Tuesday, 17 March 2009

Irish-style boiled bacon


We had friends round to supper last night, two of whom were chefs which sounds a bit daunting. What I've learnt over the years though is that they're the easiest people to please. For a start they never get invited out as everyone is terrified of messing up and what they really like to eat is simple home-cooked food.

As it's St Patrick's Day today (a happy one to you all!) I thought I'd make boiled bacon. This in itself was a bit of an epic struggle - you can't find a bacon joint for love or money other than one of those odd cylindrical moulded ham joints which oddly cost about twice the price of a piece of pork. In the end I tracked one down at my local butchers which was bigger than I needed but I reckoned we could probably live off the leftovers for the rest of the week.

Having soaked it overnight I put it in a pan with an onion, carrot and bayleaf, brought it slowly to the boil then cooked it in the bottom oven of the Aga for about 6 hours. (I could easily have done this at a low temperature in a conventional oven or used a slow cooker which is great for boiled meats) I then used some of the stock to cook off some carrots, turnips and leeks which I laid over the other veg to semi-steam them so they didn't go soggy. Then I returned the water in which I'd cooked the veg to the main pan.

Finally I rested the meat and warmed up the veg in the broth then cut the meat up in chunks and laid it and the vegetables on a huge platter, scattered over some chopped flat-leaf parsley and ladled over some of the broth (serving the rest in a jug alongside). To keep the Irish theme going we also had colcannon (mashed potato with spring greens) but some plain boiled potatoes would have been just as good.

We had smoked salmon to start and Irish cheese*, oatcakes and fruit to follow and though I say it myself it was a feast.

* Well, not as Irish as I'd have liked. I managed to find some Cashel Blue but the local cheese shops didn't have any other Irish cheeses which was a bit perverse of them the day before St Patrick's Day. The others were White Nancy (a local goats' cheese) and a sheeps cheese called Berkswell.

9 comments:

Niamheen said...

I love this style of cooking, this is real Irish food and I miss it!
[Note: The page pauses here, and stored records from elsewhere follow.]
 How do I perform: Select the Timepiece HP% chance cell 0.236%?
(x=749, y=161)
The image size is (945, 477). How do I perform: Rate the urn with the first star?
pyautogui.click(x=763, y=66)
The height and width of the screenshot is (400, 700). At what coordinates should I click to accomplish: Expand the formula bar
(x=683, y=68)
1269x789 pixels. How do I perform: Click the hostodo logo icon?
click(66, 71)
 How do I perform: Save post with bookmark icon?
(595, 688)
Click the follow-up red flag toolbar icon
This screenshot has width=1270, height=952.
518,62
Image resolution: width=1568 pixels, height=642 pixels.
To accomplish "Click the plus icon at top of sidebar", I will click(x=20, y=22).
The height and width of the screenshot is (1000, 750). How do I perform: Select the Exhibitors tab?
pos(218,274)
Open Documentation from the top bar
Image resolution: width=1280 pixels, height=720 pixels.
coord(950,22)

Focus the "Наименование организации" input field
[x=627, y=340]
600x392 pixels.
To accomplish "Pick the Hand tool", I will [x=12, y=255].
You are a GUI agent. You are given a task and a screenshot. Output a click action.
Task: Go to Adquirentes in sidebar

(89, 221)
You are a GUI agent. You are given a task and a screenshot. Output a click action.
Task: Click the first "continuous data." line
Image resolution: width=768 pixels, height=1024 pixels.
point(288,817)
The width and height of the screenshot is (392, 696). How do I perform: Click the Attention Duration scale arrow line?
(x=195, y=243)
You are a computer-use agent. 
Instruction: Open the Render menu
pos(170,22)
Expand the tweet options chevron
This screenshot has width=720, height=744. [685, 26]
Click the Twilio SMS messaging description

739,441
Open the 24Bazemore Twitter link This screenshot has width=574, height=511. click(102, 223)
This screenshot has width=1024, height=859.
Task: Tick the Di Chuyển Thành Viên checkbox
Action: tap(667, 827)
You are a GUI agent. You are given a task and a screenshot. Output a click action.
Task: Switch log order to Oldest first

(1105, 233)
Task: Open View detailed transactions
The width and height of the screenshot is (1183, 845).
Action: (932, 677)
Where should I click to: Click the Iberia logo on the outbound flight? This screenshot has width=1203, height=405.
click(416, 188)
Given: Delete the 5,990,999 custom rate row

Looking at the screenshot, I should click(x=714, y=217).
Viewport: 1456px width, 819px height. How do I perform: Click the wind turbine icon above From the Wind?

There's some fantastic Irish cheeses, my personal favourites are Crozier Blue (a sheep's blue) and Knockanore, a sharp white cheese that is made not far from my family home. Easy to come by in London but not sure about outside it.

Hollow Legs said...

Yum - that looks delicious. I made a beef and Guinness stew (I know, predictable...) for this evening.

Fiona Beckett said...

Thanks Niamheen - a great compliment coming from you! I love simple dishes too. Where eating at home definitely scores over eating out.

I haven't tried those two cheeses but will look out for them. I do think Irish cheeses are exceptional.

And doesn't matter a bit if beef and Guinness stew is predictable, Lizzie. It's the right and proper thing to eat today!

James said...

But you know the best thing about boiled bacon? The (red) lentil and bacon soup you make from the stock - it's the best soup there is.

Fiona Beckett said...

Oooo, yes James - you're so right. Ham stock and beans is also great!

Amanda said...

Very, very nice!

Anonymous said...

This looks delicious! Fiona, have you tried to cure ham at all - you probably don't need to but in France I can't find gammon so have been mulling over the idea for a while. I brined pork last year but didn't have the saltpetre but have now sourced this. Just wondered for tips etc? Fiona R

Fiona Beckett said...

I never have Fiona but sure you could find out how online. If not Jane Grigson's Charcuterie and French pork cooking I'm sure would have the answer.

Anonymous said...

Thanks, I have found a few sources including Elizabeth David..will let you know how I get on! (eventually!!)